## [SET EXERCISE]
Rewrite the listing below with every occurrence of "computer-use agent" changed to "desktop agent". Leave everything else as it is.

[Stored data entries]
○ ○ ○ ○ ○ ○ ○

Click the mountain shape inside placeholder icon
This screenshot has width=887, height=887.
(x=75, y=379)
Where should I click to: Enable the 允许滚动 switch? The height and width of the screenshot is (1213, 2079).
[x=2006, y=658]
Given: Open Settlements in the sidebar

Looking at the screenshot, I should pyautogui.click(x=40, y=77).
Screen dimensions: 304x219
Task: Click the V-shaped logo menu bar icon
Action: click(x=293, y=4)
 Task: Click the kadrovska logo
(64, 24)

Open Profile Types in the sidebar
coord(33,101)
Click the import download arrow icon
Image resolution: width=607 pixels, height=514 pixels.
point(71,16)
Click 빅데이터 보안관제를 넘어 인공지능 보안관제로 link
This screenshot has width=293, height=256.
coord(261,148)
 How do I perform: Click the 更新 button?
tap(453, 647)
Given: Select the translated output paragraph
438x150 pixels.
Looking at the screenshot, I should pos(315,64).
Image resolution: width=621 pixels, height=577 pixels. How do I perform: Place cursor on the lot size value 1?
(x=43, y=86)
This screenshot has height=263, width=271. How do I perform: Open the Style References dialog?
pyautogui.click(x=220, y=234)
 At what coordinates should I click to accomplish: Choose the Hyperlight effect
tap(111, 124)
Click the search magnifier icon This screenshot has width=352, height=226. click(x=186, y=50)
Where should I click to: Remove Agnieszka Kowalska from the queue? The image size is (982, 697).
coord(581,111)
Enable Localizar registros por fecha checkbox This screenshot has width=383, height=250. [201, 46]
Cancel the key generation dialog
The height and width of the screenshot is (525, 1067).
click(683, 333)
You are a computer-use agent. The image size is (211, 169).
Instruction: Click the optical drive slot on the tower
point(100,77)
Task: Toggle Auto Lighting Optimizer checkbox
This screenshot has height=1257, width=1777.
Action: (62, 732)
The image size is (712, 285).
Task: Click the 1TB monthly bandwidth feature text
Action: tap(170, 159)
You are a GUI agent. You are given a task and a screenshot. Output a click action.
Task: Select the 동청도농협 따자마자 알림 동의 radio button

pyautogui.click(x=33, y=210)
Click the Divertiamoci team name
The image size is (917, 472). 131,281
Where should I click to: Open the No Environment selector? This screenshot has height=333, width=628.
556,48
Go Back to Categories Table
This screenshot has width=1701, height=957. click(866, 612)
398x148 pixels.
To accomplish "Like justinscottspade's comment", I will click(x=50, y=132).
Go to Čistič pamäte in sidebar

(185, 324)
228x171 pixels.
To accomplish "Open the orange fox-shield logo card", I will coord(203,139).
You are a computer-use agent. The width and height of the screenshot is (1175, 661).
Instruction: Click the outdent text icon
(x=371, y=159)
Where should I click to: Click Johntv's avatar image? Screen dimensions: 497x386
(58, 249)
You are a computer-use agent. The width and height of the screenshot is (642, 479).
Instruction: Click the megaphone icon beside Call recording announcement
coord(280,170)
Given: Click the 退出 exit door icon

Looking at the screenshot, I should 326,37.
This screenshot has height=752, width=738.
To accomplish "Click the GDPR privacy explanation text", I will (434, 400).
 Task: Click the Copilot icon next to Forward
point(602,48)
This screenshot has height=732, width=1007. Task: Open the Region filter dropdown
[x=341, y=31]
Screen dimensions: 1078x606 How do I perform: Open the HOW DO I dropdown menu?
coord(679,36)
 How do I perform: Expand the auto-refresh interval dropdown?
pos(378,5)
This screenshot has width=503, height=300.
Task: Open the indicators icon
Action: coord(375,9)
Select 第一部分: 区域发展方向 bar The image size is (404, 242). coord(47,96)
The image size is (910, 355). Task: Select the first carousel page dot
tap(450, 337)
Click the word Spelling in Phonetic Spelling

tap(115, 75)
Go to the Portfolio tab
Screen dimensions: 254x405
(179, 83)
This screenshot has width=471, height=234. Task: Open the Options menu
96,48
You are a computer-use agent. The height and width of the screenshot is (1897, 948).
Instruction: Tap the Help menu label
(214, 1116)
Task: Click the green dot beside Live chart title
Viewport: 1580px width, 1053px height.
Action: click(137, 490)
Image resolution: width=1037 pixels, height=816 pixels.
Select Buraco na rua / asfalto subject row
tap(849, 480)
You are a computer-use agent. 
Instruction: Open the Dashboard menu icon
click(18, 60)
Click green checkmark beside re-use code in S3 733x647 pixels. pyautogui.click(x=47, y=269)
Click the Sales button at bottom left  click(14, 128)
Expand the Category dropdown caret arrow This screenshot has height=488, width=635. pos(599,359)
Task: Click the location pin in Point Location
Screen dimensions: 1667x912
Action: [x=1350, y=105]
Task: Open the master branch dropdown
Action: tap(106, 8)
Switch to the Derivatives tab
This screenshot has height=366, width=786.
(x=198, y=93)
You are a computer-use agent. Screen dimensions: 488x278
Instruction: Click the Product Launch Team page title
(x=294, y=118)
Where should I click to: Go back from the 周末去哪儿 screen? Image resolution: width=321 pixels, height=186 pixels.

○ ○ ○ ○ ○ ○ ○

## [SOLUTION]
Click the mountain shape inside placeholder icon
This screenshot has width=887, height=887.
(x=75, y=379)
Where should I click to: Enable the 允许滚动 switch? The height and width of the screenshot is (1213, 2079).
[x=2006, y=658]
Given: Open Settlements in the sidebar

Looking at the screenshot, I should pyautogui.click(x=40, y=77).
Screen dimensions: 304x219
Task: Click the V-shaped logo menu bar icon
Action: click(x=293, y=4)
 Task: Click the kadrovska logo
(64, 24)

Open Profile Types in the sidebar
coord(33,101)
Click the import download arrow icon
Image resolution: width=607 pixels, height=514 pixels.
point(71,16)
Click 빅데이터 보안관제를 넘어 인공지능 보안관제로 link
This screenshot has width=293, height=256.
coord(261,148)
 How do I perform: Click the 更新 button?
tap(453, 647)
Given: Select the translated output paragraph
438x150 pixels.
Looking at the screenshot, I should pos(315,64).
Image resolution: width=621 pixels, height=577 pixels. How do I perform: Place cursor on the lot size value 1?
(x=43, y=86)
This screenshot has height=263, width=271. How do I perform: Open the Style References dialog?
pyautogui.click(x=220, y=234)
 At what coordinates should I click to accomplish: Choose the Hyperlight effect
tap(111, 124)
Click the search magnifier icon This screenshot has width=352, height=226. click(x=186, y=50)
Where should I click to: Remove Agnieszka Kowalska from the queue? The image size is (982, 697).
coord(581,111)
Enable Localizar registros por fecha checkbox This screenshot has width=383, height=250. [201, 46]
Cancel the key generation dialog
The height and width of the screenshot is (525, 1067).
click(683, 333)
You are a desktop agent. The image size is (211, 169).
Instruction: Click the optical drive slot on the tower
point(100,77)
Task: Toggle Auto Lighting Optimizer checkbox
This screenshot has height=1257, width=1777.
Action: (62, 732)
The image size is (712, 285).
Task: Click the 1TB monthly bandwidth feature text
Action: tap(170, 159)
You are a GUI agent. You are given a task and a screenshot. Output a click action.
Task: Select the 동청도농협 따자마자 알림 동의 radio button

pyautogui.click(x=33, y=210)
Click the Divertiamoci team name
The image size is (917, 472). 131,281
Where should I click to: Open the No Environment selector? This screenshot has height=333, width=628.
556,48
Go Back to Categories Table
This screenshot has width=1701, height=957. click(866, 612)
398x148 pixels.
To accomplish "Like justinscottspade's comment", I will click(x=50, y=132).
Go to Čistič pamäte in sidebar

(185, 324)
228x171 pixels.
To accomplish "Open the orange fox-shield logo card", I will coord(203,139).
You are a desktop agent. The width and height of the screenshot is (1175, 661).
Instruction: Click the outdent text icon
(x=371, y=159)
Where should I click to: Click Johntv's avatar image? Screen dimensions: 497x386
(58, 249)
You are a desktop agent. The width and height of the screenshot is (642, 479).
Instruction: Click the megaphone icon beside Call recording announcement
coord(280,170)
Given: Click the 退出 exit door icon

Looking at the screenshot, I should 326,37.
This screenshot has height=752, width=738.
To accomplish "Click the GDPR privacy explanation text", I will (434, 400).
 Task: Click the Copilot icon next to Forward
point(602,48)
This screenshot has height=732, width=1007. Task: Open the Region filter dropdown
[x=341, y=31]
Screen dimensions: 1078x606 How do I perform: Open the HOW DO I dropdown menu?
coord(679,36)
 How do I perform: Expand the auto-refresh interval dropdown?
pos(378,5)
This screenshot has width=503, height=300.
Task: Open the indicators icon
Action: coord(375,9)
Select 第一部分: 区域发展方向 bar The image size is (404, 242). coord(47,96)
The image size is (910, 355). Task: Select the first carousel page dot
tap(450, 337)
Click the word Spelling in Phonetic Spelling

tap(115, 75)
Go to the Portfolio tab
Screen dimensions: 254x405
(179, 83)
This screenshot has width=471, height=234. Task: Open the Options menu
96,48
You are a desktop agent. The height and width of the screenshot is (1897, 948).
Instruction: Tap the Help menu label
(214, 1116)
Task: Click the green dot beside Live chart title
Viewport: 1580px width, 1053px height.
Action: click(137, 490)
Image resolution: width=1037 pixels, height=816 pixels.
Select Buraco na rua / asfalto subject row
tap(849, 480)
You are a desktop agent. 
Instruction: Open the Dashboard menu icon
click(18, 60)
Click green checkmark beside re-use code in S3 733x647 pixels. pyautogui.click(x=47, y=269)
Click the Sales button at bottom left  click(14, 128)
Expand the Category dropdown caret arrow This screenshot has height=488, width=635. pos(599,359)
Task: Click the location pin in Point Location
Screen dimensions: 1667x912
Action: [x=1350, y=105]
Task: Open the master branch dropdown
Action: tap(106, 8)
Switch to the Derivatives tab
This screenshot has height=366, width=786.
(x=198, y=93)
You are a desktop agent. Screen dimensions: 488x278
Instruction: Click the Product Launch Team page title
(x=294, y=118)
Where should I click to: Go back from the 周末去哪儿 screen? Image resolution: width=321 pixels, height=186 pixels.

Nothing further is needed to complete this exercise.